*DATASET EXTRACT*
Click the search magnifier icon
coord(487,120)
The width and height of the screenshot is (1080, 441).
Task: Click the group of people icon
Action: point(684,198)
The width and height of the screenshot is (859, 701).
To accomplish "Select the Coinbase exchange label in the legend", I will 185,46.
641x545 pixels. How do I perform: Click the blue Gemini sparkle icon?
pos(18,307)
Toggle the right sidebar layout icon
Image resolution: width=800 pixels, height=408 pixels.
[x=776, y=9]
--
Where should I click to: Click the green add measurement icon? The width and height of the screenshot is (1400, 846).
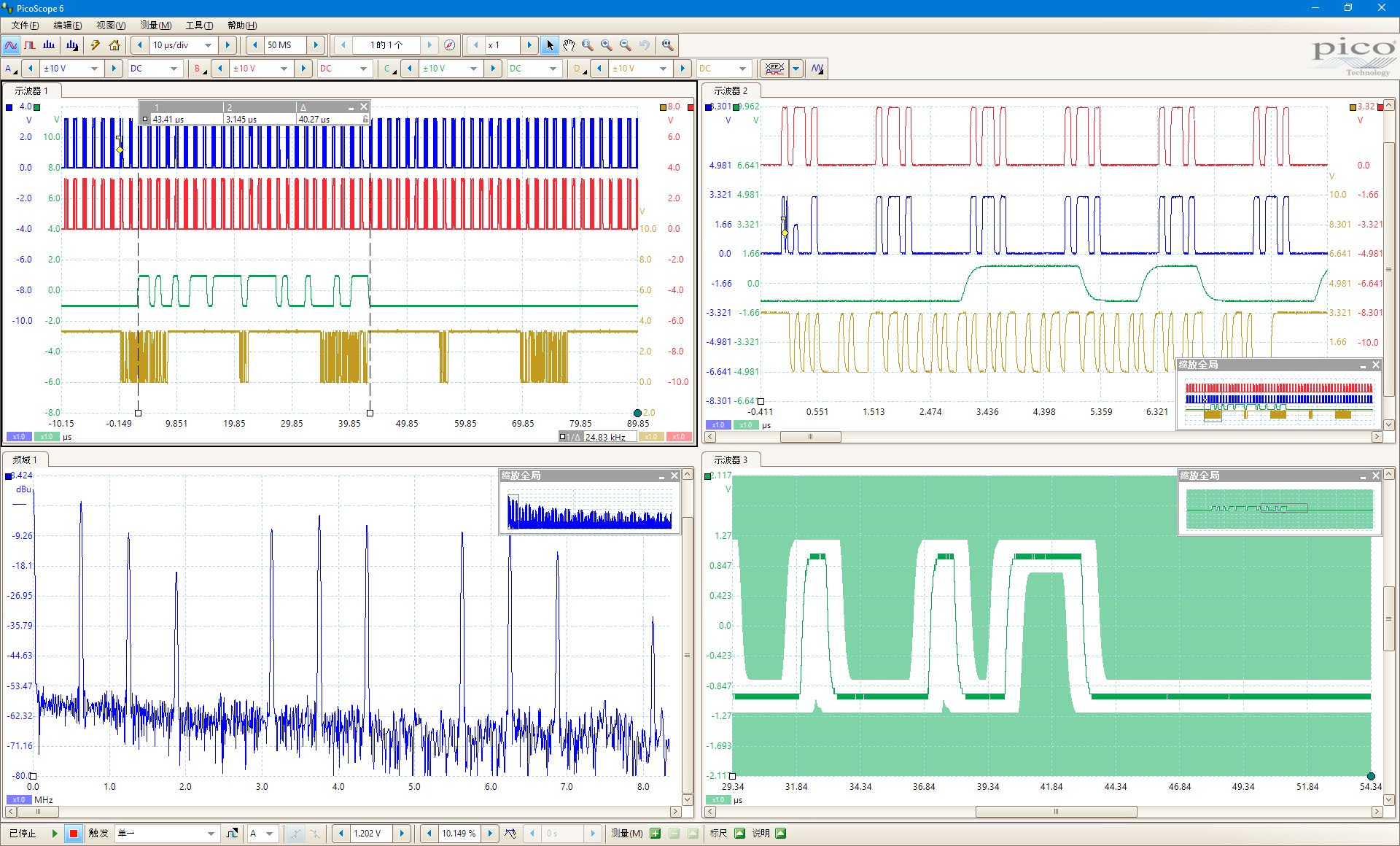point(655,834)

*YOUR INSTRUCTIONS*
Output the rows from the line with "The width and height of the screenshot is (859, 701)." to the line with "[x=776, y=9]" as a JSON list of strings, one string per line, skipping blank lines.

*FINISHED TASK*
[
  "The width and height of the screenshot is (859, 701).",
  "To accomplish \"Select the Coinbase exchange label in the legend\", I will 185,46.",
  "641x545 pixels. How do I perform: Click the blue Gemini sparkle icon?",
  "pos(18,307)",
  "Toggle the right sidebar layout icon",
  "Image resolution: width=800 pixels, height=408 pixels.",
  "[x=776, y=9]"
]